- Opening Delimiter -

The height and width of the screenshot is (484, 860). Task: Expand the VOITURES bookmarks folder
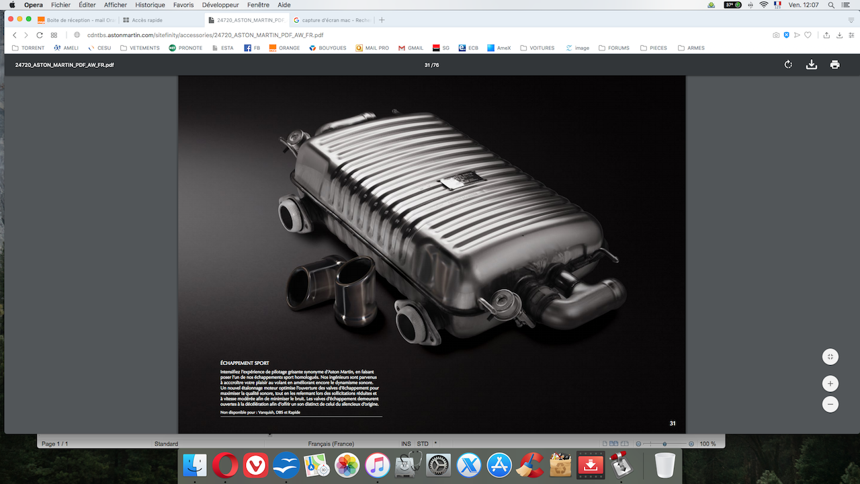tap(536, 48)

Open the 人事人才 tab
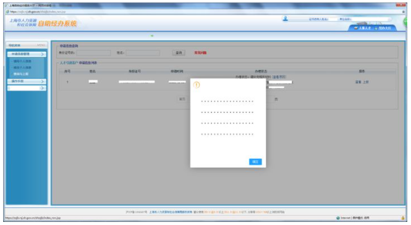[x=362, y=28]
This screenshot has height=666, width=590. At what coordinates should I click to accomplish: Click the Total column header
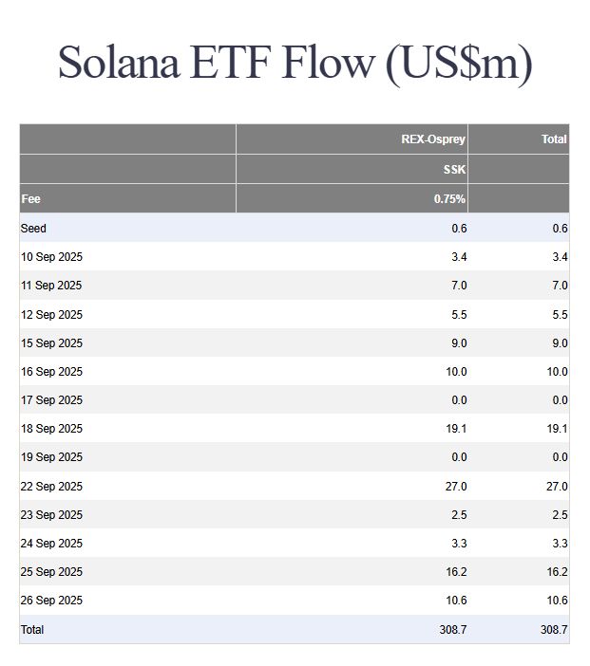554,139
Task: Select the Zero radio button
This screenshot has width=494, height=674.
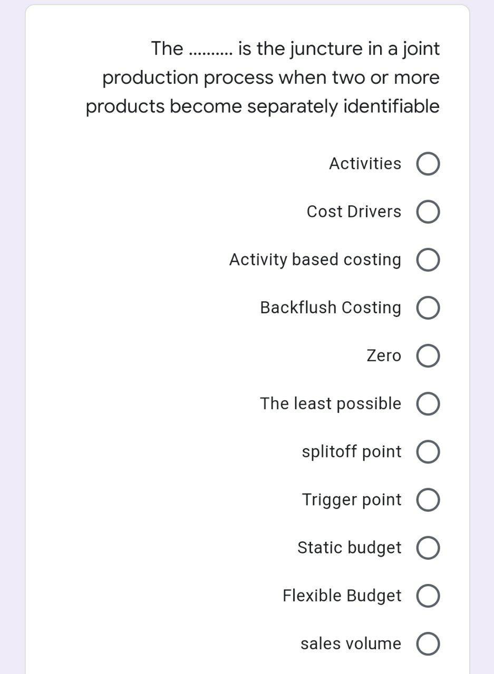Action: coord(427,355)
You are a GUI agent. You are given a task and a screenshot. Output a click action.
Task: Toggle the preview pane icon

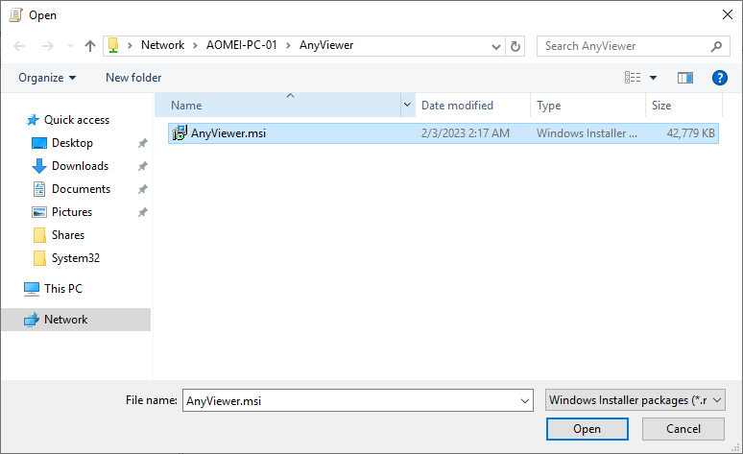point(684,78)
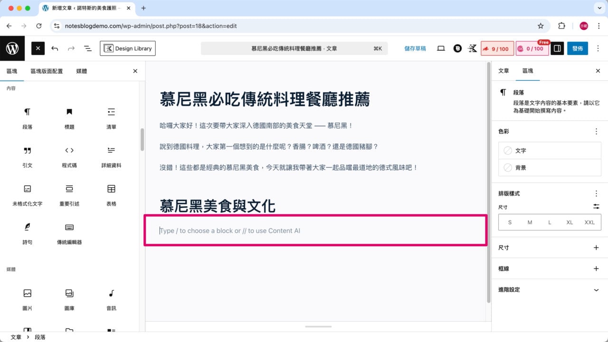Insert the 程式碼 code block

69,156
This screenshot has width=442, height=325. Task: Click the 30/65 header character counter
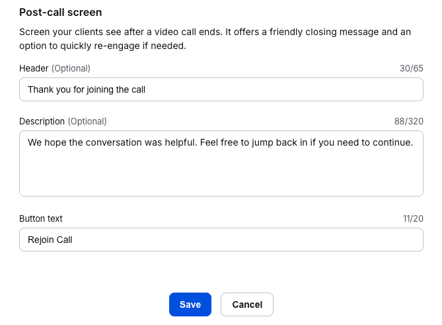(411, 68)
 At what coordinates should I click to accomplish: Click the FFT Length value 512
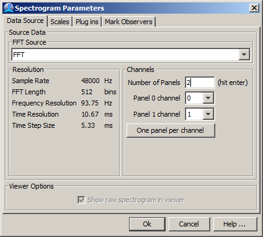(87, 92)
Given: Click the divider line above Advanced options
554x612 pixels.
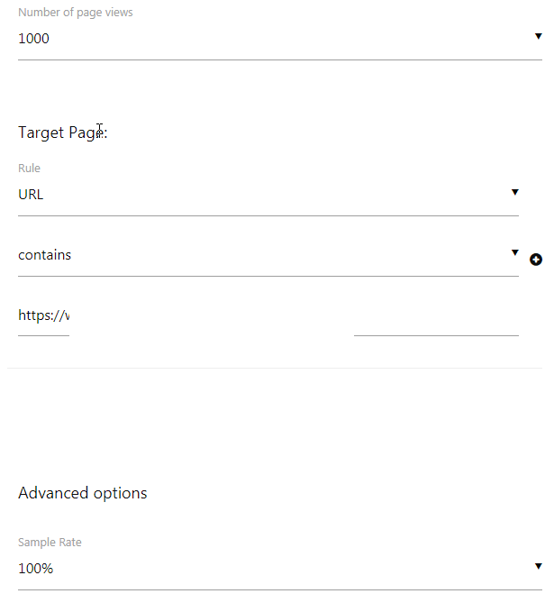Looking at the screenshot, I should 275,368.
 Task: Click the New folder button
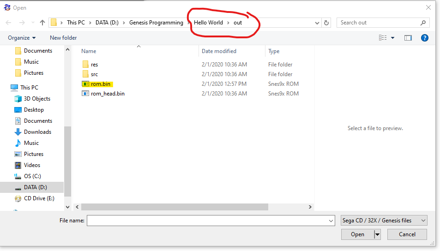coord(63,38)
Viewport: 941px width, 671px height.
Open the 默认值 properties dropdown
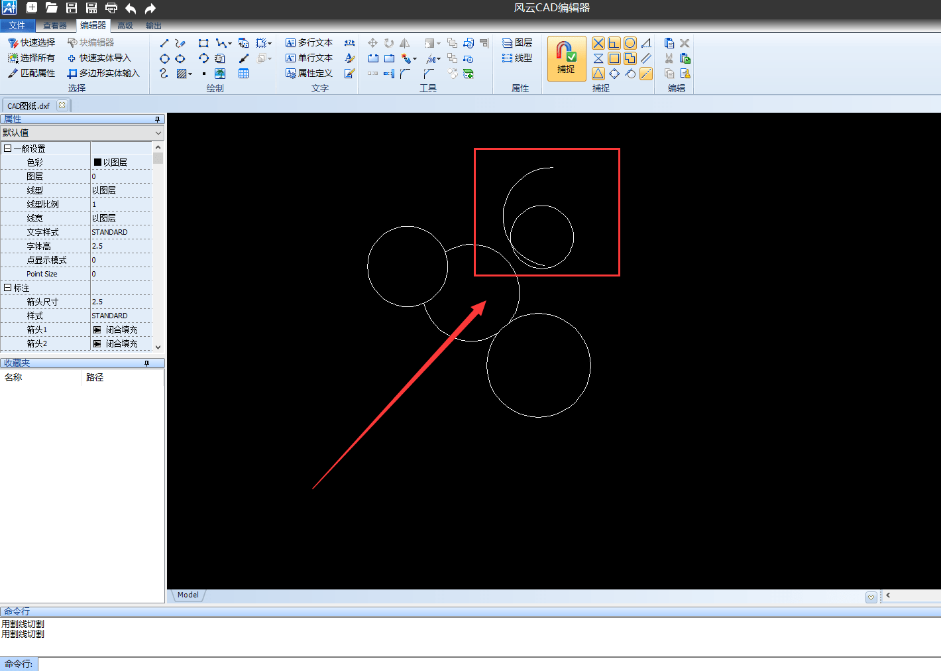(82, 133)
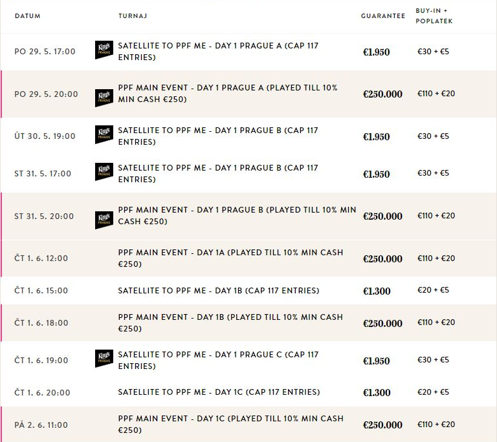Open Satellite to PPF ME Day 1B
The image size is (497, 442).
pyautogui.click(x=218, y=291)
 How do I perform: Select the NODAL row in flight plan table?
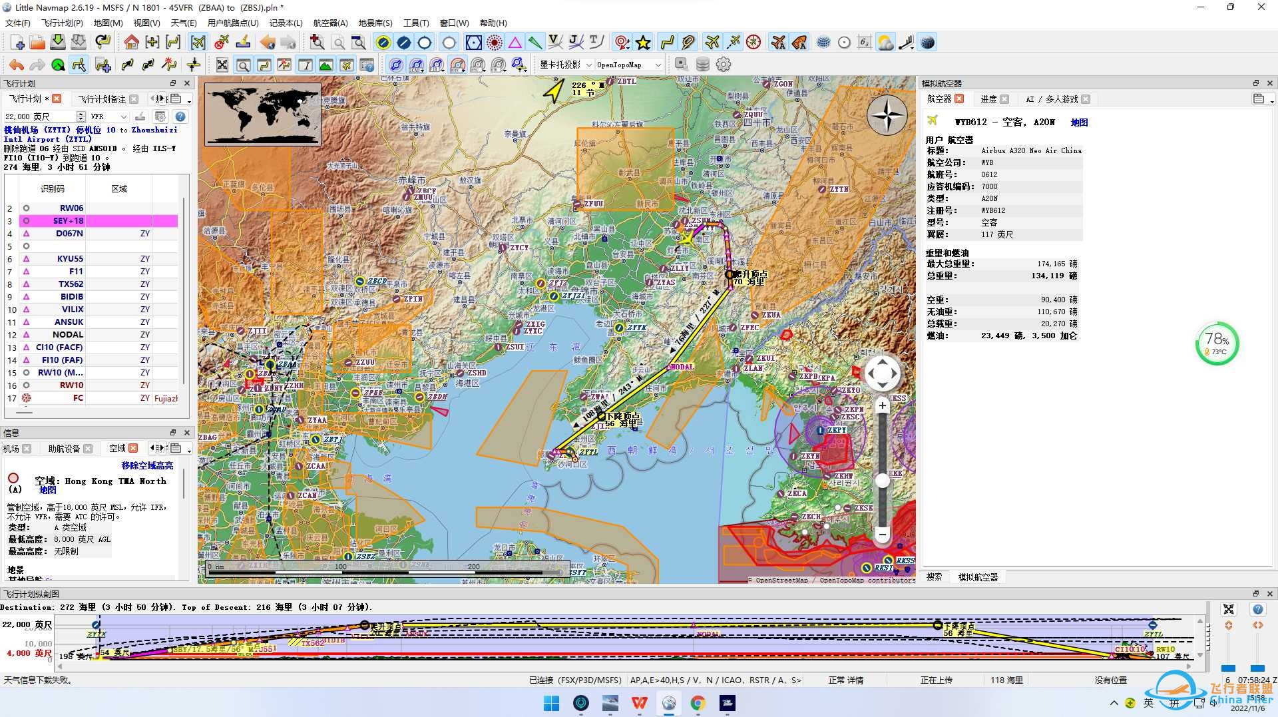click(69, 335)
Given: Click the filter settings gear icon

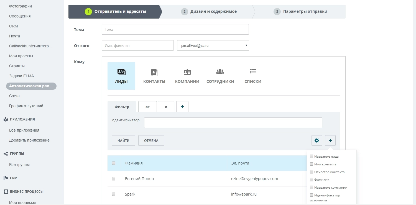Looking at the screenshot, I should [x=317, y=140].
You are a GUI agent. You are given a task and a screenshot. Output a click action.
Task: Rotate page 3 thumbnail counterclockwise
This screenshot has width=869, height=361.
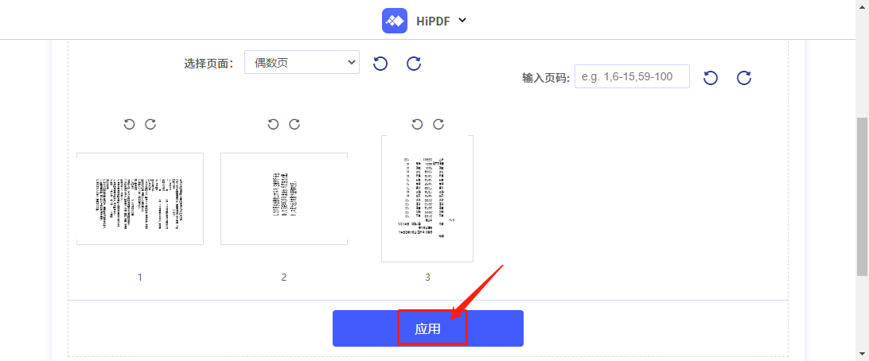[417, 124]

- Closing Delimiter -

REQUIREMENT
In your copy, the listing above should appear word for word, with no images.

WORKED SOLUTION
The height and width of the screenshot is (484, 860). Task: Expand the VOITURES bookmarks folder
tap(536, 48)

Open the 人事人才 tab
[x=362, y=28]
This screenshot has height=666, width=590. At what coordinates should I click to accomplish: Click the Total column header
554,139
Task: Select the Zero radio button
This screenshot has width=494, height=674.
Action: coord(427,355)
You are a GUI agent. You are given a task and a screenshot. Output a click action.
Task: Toggle the preview pane icon

point(684,78)
Insert the 程式碼 code block

69,156
This screenshot has width=442, height=325. Task: Click the 30/65 header character counter
(411, 68)
 At what coordinates should I click to accomplish: Click the FFT Length value 512
(87, 92)
Given: Click the divider line above Advanced options
554x612 pixels.
Looking at the screenshot, I should 275,368.
 Task: Click the New folder button
coord(63,38)
Viewport: 941px width, 671px height.
Open the 默认值 properties dropdown
(82, 133)
Open Satellite to PPF ME Day 1B
The image size is (497, 442).
pyautogui.click(x=218, y=291)
 How do I perform: Select the NODAL row in flight plan table?
click(69, 335)
Given: Click the filter settings gear icon

Looking at the screenshot, I should [x=317, y=140].
You are a GUI agent. You are given a task and a screenshot. Output a click action.
Task: Rotate page 3 thumbnail counterclockwise
This screenshot has width=869, height=361.
[417, 124]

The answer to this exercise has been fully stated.